**SELECTED PASSAGE**
Good news: I passed my Oral Exam! Hopefully that is the last exam I will ever take. I studied for about 6 months, I felt relatively confident about certain areas and hesitant about other areas, and I had practice sessions with co-students/friends. Yet, taking the exam still turned out to be an incredibly unpredictable experience that was both agonizing and rewarding. My thanks to KZ for being such an awesome study partner, and to RL, PR, and MS for giving me great practice sessions! For the record, my examining committee members were Profs. Patricia Mainardi, Judy Sund, and Sally Webster. Here’s the low-down on the images and issues.
Focus Area: Classicism in British Painting & Sculpture, 1785-1900 (note: I was only shown sculpture)
1) John Gibson, Tinted Venus (1851-56) and Frederic Leighton, Athlete Wrestling with a Python (1874-77) [images above]
2) John Flaxman, Fury of Athamas (1790-94) and Francis Chantrey, Monument to David Pike Watts (1817-26)
Issues: modes of classicism, polychromy, marble/bronze, idealism/naturalism, ancient/Renaissance models, nationalism, classicism and modernity
Minor: American Art, 1750-1945
3) Albert Moore, Pomegranates (1865-66) and James McNeill Whistler, Symphony in White, No. III (1865-67) [note: Moore is British, but what is Whistler?]; issues: classicism/Japonisme, Aesthetic Movement, artistic training
4) Benjamin West, Death of General Wolfe (1770) and Charles Willson Peale, Exhumation of the Mastodon (1805-08); issues: history/genre painting, academic training, American identities
5) John La Farge, Kwannon Meditating on Human Life (late 1880s-1908) and Augustus Saint-Gaudens, Adams Memorial (1890-91); issues: Japonisme, Symbolism, decorative art
Major: European Art, 1750-1900
6) Caspar David Friedrich, Abbey in the Oak Forest (1809-10), John Constable, study for Hadleigh Castle (1828-29), and Ernest Meissonier, Ruins of the Tuileries (1871); issues: Romantic/documentary ruins, nationalism, death/rebirth [note: always know the book cover images of your professors’ books!]
7) Joseph W.M. Turner, Rain, Steam, Speed: The Great Western Railway (1844), William Powell Frith, Railway Station (1862), and Claude Monet, Pont de l’Europe, Gare Saint-Lazare (1877); issues: railway/industry, genre/landscape painting, light/color
8) Paul Serusier, Talisman (1888) and Paul Cézanne, Mont Sainte-Victoire Seen from Bellevue (1882-85); issues: Post-Impressionist modes of landscape painting, proto-abstraction in color/form
9) Bertel Thorvaldsen, Jason with the Golden Fleece (1808-28) and Auguste Rodin, Monument to Balzac (1898); issues: monumental sculpture, classical/realistic body
10) Jacques-Louis David, Death of Socrates (1787) and Eugène Delacroix, Barque of Dante (1822); issues: Neoclassicism/Romanticism, classical/Renaissance body types
Looking back on all this, I think some of these image groups included unusual works one rarely sees. In some ways that bothered me, but then again obviously that’s part of the experience of this exam. Because of my interest in British art, there were more British works than most probably see. On the other hand, no one showed me Pre-Raphaelite paintings because presumably they expected I would know those. Of the groups above, I did well with my focus area (British sculpture) and my minor (I was told I’m a “closeted Americanist”), but I had a more challenging time with #s 6-8 for different reasons (e.g. why 2 Post-Impressionist landscapes? ugh!). Keep in mind that by the second hour I was seriously losing steam (railway pun unintended).

(Stored items)

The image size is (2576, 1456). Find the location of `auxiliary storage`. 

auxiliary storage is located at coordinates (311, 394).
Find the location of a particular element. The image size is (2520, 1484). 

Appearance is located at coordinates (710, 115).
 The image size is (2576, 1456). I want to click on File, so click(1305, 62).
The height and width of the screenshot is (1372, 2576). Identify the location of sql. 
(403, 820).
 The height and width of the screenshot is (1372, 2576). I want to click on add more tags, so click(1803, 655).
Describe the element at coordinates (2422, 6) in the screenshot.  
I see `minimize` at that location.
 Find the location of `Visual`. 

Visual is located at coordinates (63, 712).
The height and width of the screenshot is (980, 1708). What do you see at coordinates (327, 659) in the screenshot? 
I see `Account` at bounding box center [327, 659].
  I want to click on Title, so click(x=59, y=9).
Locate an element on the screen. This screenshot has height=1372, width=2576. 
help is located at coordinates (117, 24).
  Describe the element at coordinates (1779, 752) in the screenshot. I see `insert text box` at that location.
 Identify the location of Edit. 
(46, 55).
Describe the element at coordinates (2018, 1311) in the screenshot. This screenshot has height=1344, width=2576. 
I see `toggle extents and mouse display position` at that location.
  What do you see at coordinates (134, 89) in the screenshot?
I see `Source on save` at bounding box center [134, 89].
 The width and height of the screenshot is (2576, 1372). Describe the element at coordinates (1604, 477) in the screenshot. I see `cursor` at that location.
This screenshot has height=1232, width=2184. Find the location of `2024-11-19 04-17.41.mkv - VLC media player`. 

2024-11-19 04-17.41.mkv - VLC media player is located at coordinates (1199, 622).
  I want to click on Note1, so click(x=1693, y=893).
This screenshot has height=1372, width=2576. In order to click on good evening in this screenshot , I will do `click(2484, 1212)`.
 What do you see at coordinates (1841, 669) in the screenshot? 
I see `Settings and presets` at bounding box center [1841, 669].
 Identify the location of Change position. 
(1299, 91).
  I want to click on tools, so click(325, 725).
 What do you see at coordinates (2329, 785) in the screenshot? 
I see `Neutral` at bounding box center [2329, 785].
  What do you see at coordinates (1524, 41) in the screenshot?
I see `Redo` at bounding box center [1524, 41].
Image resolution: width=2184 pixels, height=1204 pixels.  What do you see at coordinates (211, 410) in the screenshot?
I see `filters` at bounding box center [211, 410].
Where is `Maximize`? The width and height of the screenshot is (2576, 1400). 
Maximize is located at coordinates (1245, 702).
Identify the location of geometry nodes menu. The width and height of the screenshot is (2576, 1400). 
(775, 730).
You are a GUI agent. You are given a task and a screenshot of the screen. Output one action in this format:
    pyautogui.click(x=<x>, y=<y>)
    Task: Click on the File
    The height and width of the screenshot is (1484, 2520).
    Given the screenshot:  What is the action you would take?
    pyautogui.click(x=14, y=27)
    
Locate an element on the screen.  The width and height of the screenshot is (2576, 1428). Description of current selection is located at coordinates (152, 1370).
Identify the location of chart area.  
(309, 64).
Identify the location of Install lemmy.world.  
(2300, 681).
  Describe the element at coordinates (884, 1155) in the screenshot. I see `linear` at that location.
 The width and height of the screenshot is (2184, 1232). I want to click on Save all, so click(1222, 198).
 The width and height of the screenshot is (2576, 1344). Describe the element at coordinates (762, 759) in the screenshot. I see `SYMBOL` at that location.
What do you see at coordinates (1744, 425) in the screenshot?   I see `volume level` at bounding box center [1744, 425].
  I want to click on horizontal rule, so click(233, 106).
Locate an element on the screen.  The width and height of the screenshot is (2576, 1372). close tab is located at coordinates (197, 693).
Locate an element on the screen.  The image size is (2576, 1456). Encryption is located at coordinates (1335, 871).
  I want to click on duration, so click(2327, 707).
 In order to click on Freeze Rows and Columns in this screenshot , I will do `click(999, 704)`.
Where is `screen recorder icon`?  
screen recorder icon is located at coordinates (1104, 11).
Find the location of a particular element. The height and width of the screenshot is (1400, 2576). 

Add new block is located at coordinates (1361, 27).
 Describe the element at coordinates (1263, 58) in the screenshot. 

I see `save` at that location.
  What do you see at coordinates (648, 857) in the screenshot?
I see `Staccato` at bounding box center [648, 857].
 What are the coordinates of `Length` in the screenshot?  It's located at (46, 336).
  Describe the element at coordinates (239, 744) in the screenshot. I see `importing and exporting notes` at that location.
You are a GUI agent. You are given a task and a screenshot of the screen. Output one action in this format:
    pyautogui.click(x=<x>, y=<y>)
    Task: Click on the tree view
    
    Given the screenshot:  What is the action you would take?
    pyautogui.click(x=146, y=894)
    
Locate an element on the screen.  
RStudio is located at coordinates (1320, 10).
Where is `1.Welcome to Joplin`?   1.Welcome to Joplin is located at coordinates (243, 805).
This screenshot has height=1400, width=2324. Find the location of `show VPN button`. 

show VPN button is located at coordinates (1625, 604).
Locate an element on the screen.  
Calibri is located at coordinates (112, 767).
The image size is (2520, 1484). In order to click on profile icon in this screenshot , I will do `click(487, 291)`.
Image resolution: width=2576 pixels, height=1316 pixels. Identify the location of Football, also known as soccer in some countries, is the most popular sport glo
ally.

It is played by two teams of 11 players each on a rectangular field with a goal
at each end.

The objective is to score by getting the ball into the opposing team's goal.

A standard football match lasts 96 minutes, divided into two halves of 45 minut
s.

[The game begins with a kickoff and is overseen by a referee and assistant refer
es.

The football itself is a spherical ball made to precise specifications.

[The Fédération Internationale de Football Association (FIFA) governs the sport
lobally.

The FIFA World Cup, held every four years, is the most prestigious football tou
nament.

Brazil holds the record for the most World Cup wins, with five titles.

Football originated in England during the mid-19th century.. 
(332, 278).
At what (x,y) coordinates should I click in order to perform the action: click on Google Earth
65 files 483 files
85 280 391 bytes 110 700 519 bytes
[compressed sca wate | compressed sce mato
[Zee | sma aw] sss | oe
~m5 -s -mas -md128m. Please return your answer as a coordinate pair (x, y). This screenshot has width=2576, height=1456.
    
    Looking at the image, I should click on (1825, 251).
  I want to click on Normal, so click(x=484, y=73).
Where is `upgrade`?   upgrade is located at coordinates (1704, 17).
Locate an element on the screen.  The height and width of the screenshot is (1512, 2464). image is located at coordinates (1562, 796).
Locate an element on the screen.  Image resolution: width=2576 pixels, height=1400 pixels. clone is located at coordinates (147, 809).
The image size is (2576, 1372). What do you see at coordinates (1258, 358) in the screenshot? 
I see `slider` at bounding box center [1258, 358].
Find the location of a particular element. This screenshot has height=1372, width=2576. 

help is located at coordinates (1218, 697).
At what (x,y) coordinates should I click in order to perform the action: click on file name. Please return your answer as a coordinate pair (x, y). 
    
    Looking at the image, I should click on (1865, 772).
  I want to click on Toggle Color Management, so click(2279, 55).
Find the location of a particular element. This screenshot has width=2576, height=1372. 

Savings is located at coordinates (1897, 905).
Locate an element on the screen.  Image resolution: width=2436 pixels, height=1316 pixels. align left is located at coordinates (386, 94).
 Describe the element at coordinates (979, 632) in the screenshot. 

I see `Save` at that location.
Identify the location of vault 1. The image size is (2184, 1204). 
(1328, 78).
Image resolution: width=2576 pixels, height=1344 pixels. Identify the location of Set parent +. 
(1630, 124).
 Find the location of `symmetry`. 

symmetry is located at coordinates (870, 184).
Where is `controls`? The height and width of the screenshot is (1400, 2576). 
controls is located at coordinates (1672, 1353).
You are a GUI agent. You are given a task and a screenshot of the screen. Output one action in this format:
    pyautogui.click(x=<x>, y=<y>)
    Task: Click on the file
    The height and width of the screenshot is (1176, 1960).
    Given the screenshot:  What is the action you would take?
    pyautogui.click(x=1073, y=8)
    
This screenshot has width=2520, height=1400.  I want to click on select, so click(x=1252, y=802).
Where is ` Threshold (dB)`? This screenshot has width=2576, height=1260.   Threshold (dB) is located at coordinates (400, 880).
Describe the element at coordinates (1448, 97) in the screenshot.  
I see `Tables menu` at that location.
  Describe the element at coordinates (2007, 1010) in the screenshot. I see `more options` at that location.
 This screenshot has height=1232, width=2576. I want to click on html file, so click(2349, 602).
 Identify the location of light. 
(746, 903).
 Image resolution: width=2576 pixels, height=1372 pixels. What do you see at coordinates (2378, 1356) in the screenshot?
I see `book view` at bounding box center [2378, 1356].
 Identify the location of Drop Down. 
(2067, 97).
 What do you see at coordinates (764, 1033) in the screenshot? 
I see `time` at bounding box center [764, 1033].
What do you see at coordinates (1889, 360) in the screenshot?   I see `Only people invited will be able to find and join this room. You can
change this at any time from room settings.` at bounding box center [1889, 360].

**EXERCISE REQUIREMENTS**
In the exam report, list each work named under the focus area together with its artist. The data above has no connection to the exam report.

**WRITTEN SOLUTION**
- Tinted Venus by John Gibson
- Athlete Wrestling with a Python by Frederic Leighton
- Fury of Athamas by John Flaxman
- Monument to David Pike Watts by Francis Chantrey